What is needed: Does each of the following statements agree with the severance release text? For each, answer yes or no and quote the words of the text that decide it. 1. The Severance Benefits Letter carries the same date as the Agreement. 2. The claims being released include claims for attorney's fees. 3. The signer may bring a lawsuit to enforce the Executive Employment Agreement.

**** Page extract ****

G&K’s Promises. In exchange for My Promises, G&K has promised to extend to me the consideration set forth on a separate Severance Benefits Letter dated the same date as this Agreement (the “Severance Benefits Letter”), but only if I have not exercised my rights to revoke or rescind certain of my waivers as provided in this Agreement.
My Claims. The claims I am releasing include all of my rights to any relief of any kind from G&K including but not limited to:
  1.   All claims I have now, whether or not I now know about the claims;
 
  2.   All claims for attorney’s fees;
 
  3.   All claims, through the date this document is executed, for alleged discrimination against me and any other rights and claims under the federal Age Discrimination in Employment Act (“ADEA”), the Minnesota Human Rights Act (“MHRA”), the Minneapolis Civil Rights Act, and all claims of any nature under any federal, state or local statute, ordinance or other law;
 
  4.   All claims arising out of my employment or my separation from employment with G&K including, but not limited to, any alleged breach of contract, wrongful termination, defamation, invasion of privacy or infliction of emotional distress;
 
  5.   All claims for any other alleged unlawful employment practices arising out of or relating to my employment or my separation from employment; and
 
  6.   All claims for any other form of pay, for example holiday pay, vacation pay and sick pay.
 
  7.   All claims I have under that certain Executive Employment Agreement dated _______________ (the “Executive Employment Agreement”).
My Promises. In exchange for receiving the payments and other consideration set forth in the Severance Benefits Letter, I hereby give up all my claims against G&K. I fully and finally release, give up, and otherwise relinquish all of my rights and claims against G&K, including for example rights and claims of discrimination under the ADEA, MHRA, and Minneapolis Civil Rights Act and all claims of any nature under any federal, state or local statute, ordinance or other law. I will not bring any lawsuits or make any other demands against G&K, except if necessary to enforce the provisions of the Severance Benefits Letter or to determine if this Agreement is valid under the ADEA. The money and benefits I will receive as set forth in the

1


 

Severance Benefits Letter is full and fair payment for the release of all my rights and claims and is in full satisfaction of G&K’s obligations under my Executive Employment Agreement. G&K does not owe me anything in addition to what I will receive under the Severance Benefits Letter.

**** Raw data ****

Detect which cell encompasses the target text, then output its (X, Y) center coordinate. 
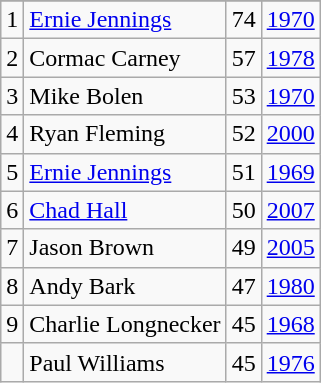
2005 (290, 248)
Andy Bark (125, 286)
Chad Hall (125, 210)
3 (12, 96)
53 (244, 96)
1980 (290, 286)
57 (244, 58)
2000 (290, 134)
2 (12, 58)
Jason Brown (125, 248)
1978 (290, 58)
49 (244, 248)
Paul Williams (125, 362)
74 (244, 20)
1969 (290, 172)
50 (244, 210)
6 (12, 210)
8 (12, 286)
51 (244, 172)
Cormac Carney (125, 58)
9 (12, 324)
2007 (290, 210)
4 (12, 134)
Mike Bolen (125, 96)
52 (244, 134)
5 (12, 172)
1976 (290, 362)
7 (12, 248)
Charlie Longnecker (125, 324)
1968 (290, 324)
Ryan Fleming (125, 134)
1 (12, 20)
47 (244, 286)
Identify which cell holds the provided text, then report its [X, Y] central coordinate. 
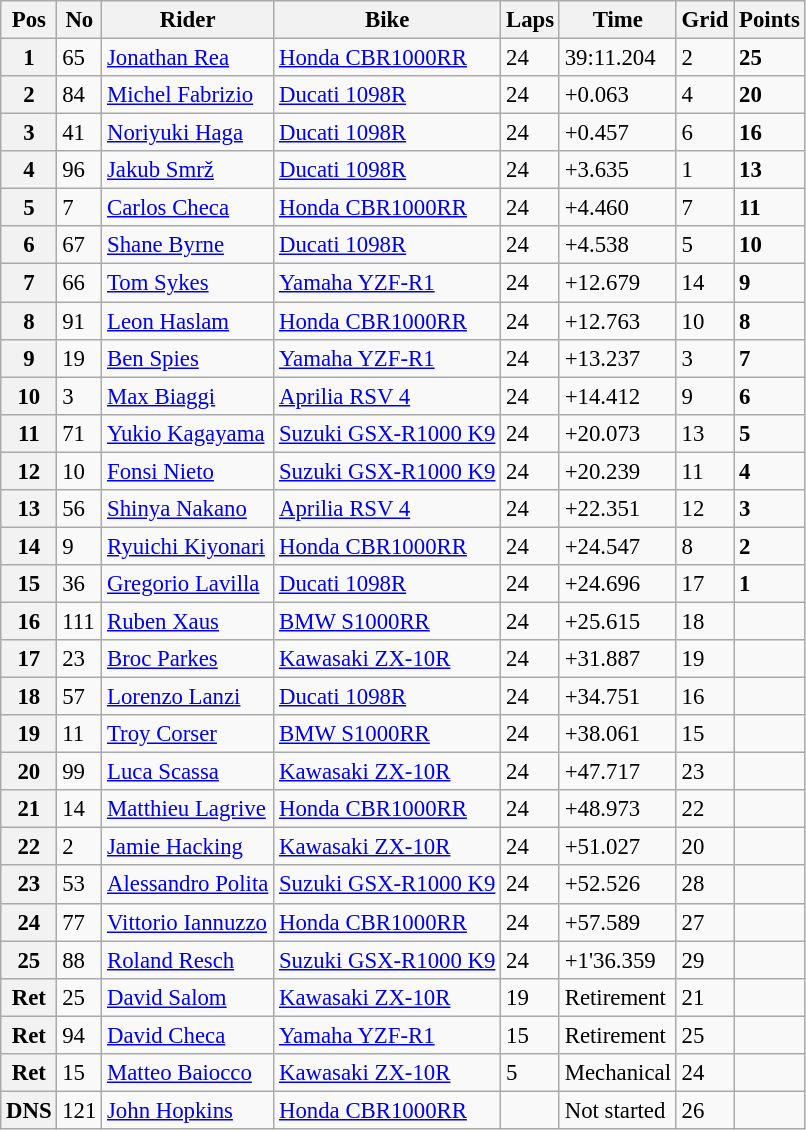
Jonathan Rea [188, 58]
Lorenzo Lanzi [188, 697]
+0.457 [618, 133]
Troy Corser [188, 734]
65 [80, 58]
39:11.204 [618, 58]
Leon Haslam [188, 321]
28 [704, 885]
96 [80, 170]
+24.547 [618, 546]
+24.696 [618, 584]
+25.615 [618, 621]
Michel Fabrizio [188, 95]
91 [80, 321]
99 [80, 772]
Fonsi Nieto [188, 471]
+13.237 [618, 358]
56 [80, 509]
Points [770, 20]
+48.973 [618, 809]
+47.717 [618, 772]
111 [80, 621]
+31.887 [618, 659]
Noriyuki Haga [188, 133]
Ben Spies [188, 358]
Carlos Checa [188, 208]
Shane Byrne [188, 245]
29 [704, 960]
88 [80, 960]
Max Biaggi [188, 396]
+20.239 [618, 471]
Ryuichi Kiyonari [188, 546]
No [80, 20]
Broc Parkes [188, 659]
57 [80, 697]
Vittorio Iannuzzo [188, 922]
71 [80, 433]
+57.589 [618, 922]
+14.412 [618, 396]
+38.061 [618, 734]
Shinya Nakano [188, 509]
John Hopkins [188, 1110]
Tom Sykes [188, 283]
Rider [188, 20]
+3.635 [618, 170]
+22.351 [618, 509]
77 [80, 922]
+1'36.359 [618, 960]
+20.073 [618, 433]
David Salom [188, 997]
67 [80, 245]
Matthieu Lagrive [188, 809]
Matteo Baiocco [188, 1073]
Grid [704, 20]
Alessandro Polita [188, 885]
26 [704, 1110]
+4.538 [618, 245]
+52.526 [618, 885]
David Checa [188, 1035]
Luca Scassa [188, 772]
Ruben Xaus [188, 621]
DNS [29, 1110]
+0.063 [618, 95]
27 [704, 922]
Jakub Smrž [188, 170]
Time [618, 20]
41 [80, 133]
121 [80, 1110]
Jamie Hacking [188, 847]
+12.763 [618, 321]
Mechanical [618, 1073]
Not started [618, 1110]
+12.679 [618, 283]
+4.460 [618, 208]
84 [80, 95]
66 [80, 283]
Gregorio Lavilla [188, 584]
+34.751 [618, 697]
Laps [530, 20]
Roland Resch [188, 960]
94 [80, 1035]
Yukio Kagayama [188, 433]
Pos [29, 20]
36 [80, 584]
53 [80, 885]
Bike [388, 20]
+51.027 [618, 847]
Return (x, y) of the center of cell containing provided text 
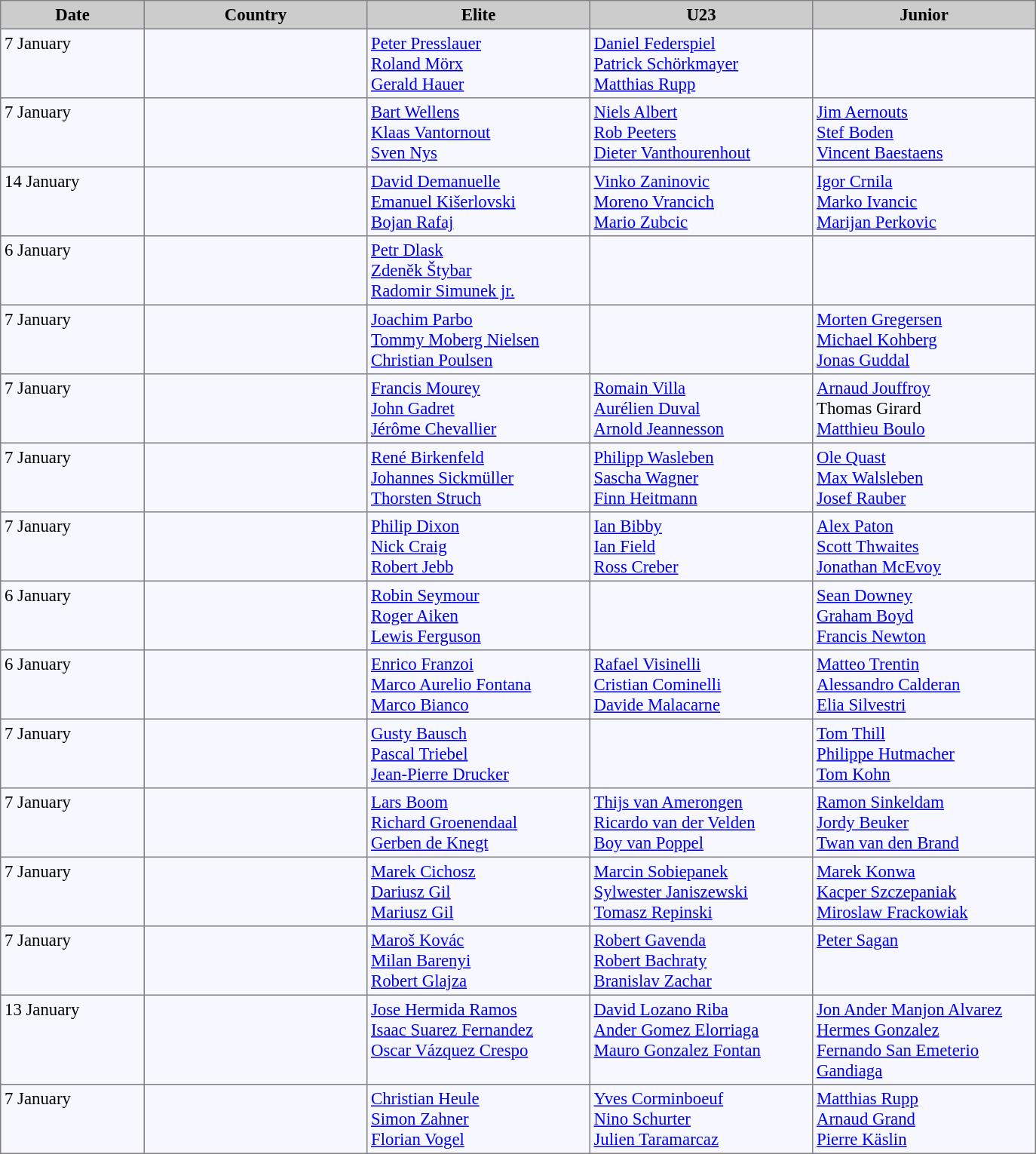
Marcin Sobiepanek Sylwester Janiszewski Tomasz Repinski (701, 891)
U23 (701, 15)
Christian Heule Simon Zahner Florian Vogel (479, 1119)
Maroš Kovác Milan Barenyi Robert Glajza (479, 961)
14 January (72, 201)
Peter Presslauer Roland Mörx Gerald Hauer (479, 63)
Thijs van Amerongen Ricardo van der Velden Boy van Poppel (701, 823)
Robin Seymour Roger Aiken Lewis Ferguson (479, 615)
Yves Corminboeuf Nino Schurter Julien Taramarcaz (701, 1119)
Francis Mourey John Gadret Jérôme Chevallier (479, 409)
Ian Bibby Ian Field Ross Creber (701, 547)
Jim Aernouts Stef Boden Vincent Baestaens (924, 133)
Enrico Franzoi Marco Aurelio Fontana Marco Bianco (479, 685)
Sean Downey Graham Boyd Francis Newton (924, 615)
Tom Thill Philippe Hutmacher Tom Kohn (924, 753)
Ole Quast Max Walsleben Josef Rauber (924, 477)
David Demanuelle Emanuel Kišerlovski Bojan Rafaj (479, 201)
Philip Dixon Nick Craig Robert Jebb (479, 547)
Joachim Parbo Tommy Moberg Nielsen Christian Poulsen (479, 339)
Elite (479, 15)
Petr Dlask Zdeněk Štybar Radomir Simunek jr. (479, 271)
Matthias Rupp Arnaud Grand Pierre Käslin (924, 1119)
Jose Hermida Ramos Isaac Suarez Fernandez Oscar Vázquez Crespo (479, 1039)
Marek Cichosz Dariusz Gil Mariusz Gil (479, 891)
René Birkenfeld Johannes Sickmüller Thorsten Struch (479, 477)
Niels Albert Rob Peeters Dieter Vanthourenhout (701, 133)
Alex Paton Scott Thwaites Jonathan McEvoy (924, 547)
Date (72, 15)
Peter Sagan (924, 961)
Philipp Wasleben Sascha Wagner Finn Heitmann (701, 477)
Bart Wellens Klaas Vantornout Sven Nys (479, 133)
Robert Gavenda Robert Bachraty Branislav Zachar (701, 961)
David Lozano Riba Ander Gomez Elorriaga Mauro Gonzalez Fontan (701, 1039)
Country (256, 15)
Gusty Bausch Pascal Triebel Jean-Pierre Drucker (479, 753)
Jon Ander Manjon Alvarez Hermes Gonzalez Fernando San Emeterio Gandiaga (924, 1039)
Igor Crnila Marko Ivancic Marijan Perkovic (924, 201)
Daniel Federspiel Patrick Schörkmayer Matthias Rupp (701, 63)
Lars Boom Richard Groenendaal Gerben de Knegt (479, 823)
Rafael Visinelli Cristian Cominelli Davide Malacarne (701, 685)
13 January (72, 1039)
Romain Villa Aurélien Duval Arnold Jeannesson (701, 409)
Vinko Zaninovic Moreno Vrancich Mario Zubcic (701, 201)
Junior (924, 15)
Morten Gregersen Michael Kohberg Jonas Guddal (924, 339)
Arnaud Jouffroy Thomas Girard Matthieu Boulo (924, 409)
Matteo Trentin Alessandro Calderan Elia Silvestri (924, 685)
Ramon Sinkeldam Jordy Beuker Twan van den Brand (924, 823)
Marek Konwa Kacper Szczepaniak Miroslaw Frackowiak (924, 891)
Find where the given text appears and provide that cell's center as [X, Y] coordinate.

****

Exercise result:
1. Yes: "dated the same date as this Agreement"
2. Yes: "All claims for attorney’s fees;"
3. No: "I will not bring any lawsuits or make any other demands against G&K, except if necessary to enforce the provisions of the Severance Benefits Letter or to determine if this Agreement is valid under the ADEA."